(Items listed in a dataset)
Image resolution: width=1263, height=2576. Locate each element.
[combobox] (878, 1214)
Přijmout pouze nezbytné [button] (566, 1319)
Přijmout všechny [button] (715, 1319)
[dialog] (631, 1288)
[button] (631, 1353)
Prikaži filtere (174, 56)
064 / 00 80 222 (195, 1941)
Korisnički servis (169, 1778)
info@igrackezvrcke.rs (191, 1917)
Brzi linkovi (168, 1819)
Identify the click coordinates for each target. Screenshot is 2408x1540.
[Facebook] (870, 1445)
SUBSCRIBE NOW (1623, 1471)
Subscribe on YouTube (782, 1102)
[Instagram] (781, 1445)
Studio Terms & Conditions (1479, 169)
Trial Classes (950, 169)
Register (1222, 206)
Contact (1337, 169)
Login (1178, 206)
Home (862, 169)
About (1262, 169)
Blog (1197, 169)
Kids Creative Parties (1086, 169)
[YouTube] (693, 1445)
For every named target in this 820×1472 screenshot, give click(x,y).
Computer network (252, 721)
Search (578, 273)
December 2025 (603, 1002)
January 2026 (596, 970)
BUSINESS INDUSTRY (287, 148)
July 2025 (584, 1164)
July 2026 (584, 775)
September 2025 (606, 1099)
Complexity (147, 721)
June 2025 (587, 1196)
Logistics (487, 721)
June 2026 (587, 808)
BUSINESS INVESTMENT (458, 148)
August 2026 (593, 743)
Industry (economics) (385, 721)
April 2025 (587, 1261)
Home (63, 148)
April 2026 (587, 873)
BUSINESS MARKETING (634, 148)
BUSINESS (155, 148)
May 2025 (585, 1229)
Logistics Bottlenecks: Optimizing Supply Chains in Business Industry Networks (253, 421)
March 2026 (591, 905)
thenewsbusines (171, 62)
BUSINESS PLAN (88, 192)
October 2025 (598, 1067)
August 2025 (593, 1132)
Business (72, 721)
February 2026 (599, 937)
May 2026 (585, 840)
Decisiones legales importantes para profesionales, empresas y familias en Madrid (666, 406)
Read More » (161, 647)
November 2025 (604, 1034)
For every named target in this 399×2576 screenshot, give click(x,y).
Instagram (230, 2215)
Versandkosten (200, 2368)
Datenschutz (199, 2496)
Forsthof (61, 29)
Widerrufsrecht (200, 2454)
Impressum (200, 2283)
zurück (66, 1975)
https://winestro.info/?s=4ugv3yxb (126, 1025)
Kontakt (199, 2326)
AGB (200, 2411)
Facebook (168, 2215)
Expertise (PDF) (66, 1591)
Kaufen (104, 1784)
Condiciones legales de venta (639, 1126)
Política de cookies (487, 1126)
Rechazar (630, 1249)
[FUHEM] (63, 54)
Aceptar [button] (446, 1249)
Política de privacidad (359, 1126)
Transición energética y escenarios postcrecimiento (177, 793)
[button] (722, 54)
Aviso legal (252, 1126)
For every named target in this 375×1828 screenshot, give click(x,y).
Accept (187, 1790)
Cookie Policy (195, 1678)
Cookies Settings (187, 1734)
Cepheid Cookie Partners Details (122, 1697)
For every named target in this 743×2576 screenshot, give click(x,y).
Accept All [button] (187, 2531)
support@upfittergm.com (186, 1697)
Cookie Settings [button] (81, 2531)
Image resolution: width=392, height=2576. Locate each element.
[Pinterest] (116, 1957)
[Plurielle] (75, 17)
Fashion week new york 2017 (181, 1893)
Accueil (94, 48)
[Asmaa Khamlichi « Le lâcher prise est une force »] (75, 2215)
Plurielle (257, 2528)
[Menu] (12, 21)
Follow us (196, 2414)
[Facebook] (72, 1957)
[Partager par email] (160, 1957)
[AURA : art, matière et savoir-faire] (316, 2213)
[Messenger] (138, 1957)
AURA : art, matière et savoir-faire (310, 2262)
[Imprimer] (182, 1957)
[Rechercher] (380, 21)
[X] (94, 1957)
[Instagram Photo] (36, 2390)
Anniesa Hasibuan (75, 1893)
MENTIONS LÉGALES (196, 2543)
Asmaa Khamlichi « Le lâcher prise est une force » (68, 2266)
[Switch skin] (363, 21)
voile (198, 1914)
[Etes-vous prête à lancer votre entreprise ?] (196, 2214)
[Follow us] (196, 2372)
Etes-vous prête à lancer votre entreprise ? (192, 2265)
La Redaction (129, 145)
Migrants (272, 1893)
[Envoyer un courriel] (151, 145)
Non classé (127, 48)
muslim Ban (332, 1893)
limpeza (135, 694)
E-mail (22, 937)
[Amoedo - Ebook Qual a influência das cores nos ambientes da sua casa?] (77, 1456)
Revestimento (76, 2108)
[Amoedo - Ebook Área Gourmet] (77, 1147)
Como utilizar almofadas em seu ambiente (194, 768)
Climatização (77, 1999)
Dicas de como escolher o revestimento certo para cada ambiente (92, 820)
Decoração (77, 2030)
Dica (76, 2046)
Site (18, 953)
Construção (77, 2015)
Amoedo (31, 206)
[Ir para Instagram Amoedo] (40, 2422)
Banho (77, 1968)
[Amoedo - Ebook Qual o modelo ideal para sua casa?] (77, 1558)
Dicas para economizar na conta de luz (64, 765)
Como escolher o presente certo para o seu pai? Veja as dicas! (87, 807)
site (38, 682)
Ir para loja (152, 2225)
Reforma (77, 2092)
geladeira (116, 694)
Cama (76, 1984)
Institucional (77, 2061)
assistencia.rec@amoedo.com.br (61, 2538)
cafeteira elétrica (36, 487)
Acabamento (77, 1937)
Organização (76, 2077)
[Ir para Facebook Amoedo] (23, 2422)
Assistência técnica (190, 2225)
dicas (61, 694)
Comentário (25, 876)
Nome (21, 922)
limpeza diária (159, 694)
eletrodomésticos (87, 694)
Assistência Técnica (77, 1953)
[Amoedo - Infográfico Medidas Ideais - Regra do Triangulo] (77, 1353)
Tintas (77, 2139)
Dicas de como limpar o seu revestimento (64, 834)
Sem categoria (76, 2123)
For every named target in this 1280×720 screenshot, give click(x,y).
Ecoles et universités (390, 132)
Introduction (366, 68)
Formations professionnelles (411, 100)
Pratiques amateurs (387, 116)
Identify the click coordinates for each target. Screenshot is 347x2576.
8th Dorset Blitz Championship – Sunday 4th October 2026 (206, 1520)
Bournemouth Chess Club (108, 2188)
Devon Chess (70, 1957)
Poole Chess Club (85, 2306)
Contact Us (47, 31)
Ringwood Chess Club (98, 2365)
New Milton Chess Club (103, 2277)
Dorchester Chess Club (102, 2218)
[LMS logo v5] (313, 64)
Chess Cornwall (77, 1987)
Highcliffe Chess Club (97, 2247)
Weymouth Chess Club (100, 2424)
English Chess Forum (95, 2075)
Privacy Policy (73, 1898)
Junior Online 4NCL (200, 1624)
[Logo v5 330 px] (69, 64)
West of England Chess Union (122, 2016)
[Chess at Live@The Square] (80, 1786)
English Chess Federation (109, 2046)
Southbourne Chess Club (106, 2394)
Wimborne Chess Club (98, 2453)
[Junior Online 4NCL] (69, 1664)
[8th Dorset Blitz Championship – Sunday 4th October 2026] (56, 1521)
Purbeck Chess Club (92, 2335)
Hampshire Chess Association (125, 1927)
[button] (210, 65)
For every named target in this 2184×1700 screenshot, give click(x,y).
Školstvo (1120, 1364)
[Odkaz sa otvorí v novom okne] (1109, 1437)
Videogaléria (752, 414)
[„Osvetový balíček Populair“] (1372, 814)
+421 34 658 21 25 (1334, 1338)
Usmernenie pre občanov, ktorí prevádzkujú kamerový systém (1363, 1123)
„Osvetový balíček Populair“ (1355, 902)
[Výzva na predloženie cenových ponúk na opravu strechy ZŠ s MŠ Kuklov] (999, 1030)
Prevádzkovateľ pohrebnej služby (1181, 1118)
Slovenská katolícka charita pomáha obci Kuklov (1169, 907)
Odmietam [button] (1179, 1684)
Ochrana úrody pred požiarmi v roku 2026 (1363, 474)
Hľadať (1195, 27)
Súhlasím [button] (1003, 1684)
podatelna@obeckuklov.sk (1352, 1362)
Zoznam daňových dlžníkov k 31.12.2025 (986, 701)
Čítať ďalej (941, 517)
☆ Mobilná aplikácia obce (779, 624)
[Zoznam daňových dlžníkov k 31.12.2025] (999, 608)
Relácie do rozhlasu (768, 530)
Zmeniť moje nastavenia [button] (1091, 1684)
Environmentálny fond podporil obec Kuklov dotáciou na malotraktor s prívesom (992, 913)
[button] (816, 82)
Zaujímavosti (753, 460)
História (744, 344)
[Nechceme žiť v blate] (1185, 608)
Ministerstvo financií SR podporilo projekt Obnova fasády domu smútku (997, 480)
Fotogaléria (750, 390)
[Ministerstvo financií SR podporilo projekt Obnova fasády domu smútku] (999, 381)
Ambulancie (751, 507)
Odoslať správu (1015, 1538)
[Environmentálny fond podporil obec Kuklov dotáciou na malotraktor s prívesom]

• **REQUIRED ACTION**
Given the records above, return exactly the lines starting at the line containing "limpeza diária (159, 694)" and ending at the line containing "New Milton Chess Club (103, 2277)", including both.

• **WRITTEN RESPONSE**
limpeza diária (159, 694)
eletrodomésticos (87, 694)
Assistência Técnica (77, 1953)
[Amoedo - Infográfico Medidas Ideais - Regra do Triangulo] (77, 1353)
Tintas (77, 2139)
Dicas de como limpar o seu revestimento (64, 834)
Sem categoria (76, 2123)
For every named target in this 1280×720 screenshot, give click(x,y).
Ecoles et universités (390, 132)
Introduction (366, 68)
Formations professionnelles (411, 100)
Pratiques amateurs (387, 116)
Identify the click coordinates for each target. Screenshot is 347x2576.
8th Dorset Blitz Championship – Sunday 4th October 2026 (206, 1520)
Bournemouth Chess Club (108, 2188)
Devon Chess (70, 1957)
Poole Chess Club (85, 2306)
Contact Us (47, 31)
Ringwood Chess Club (98, 2365)
New Milton Chess Club (103, 2277)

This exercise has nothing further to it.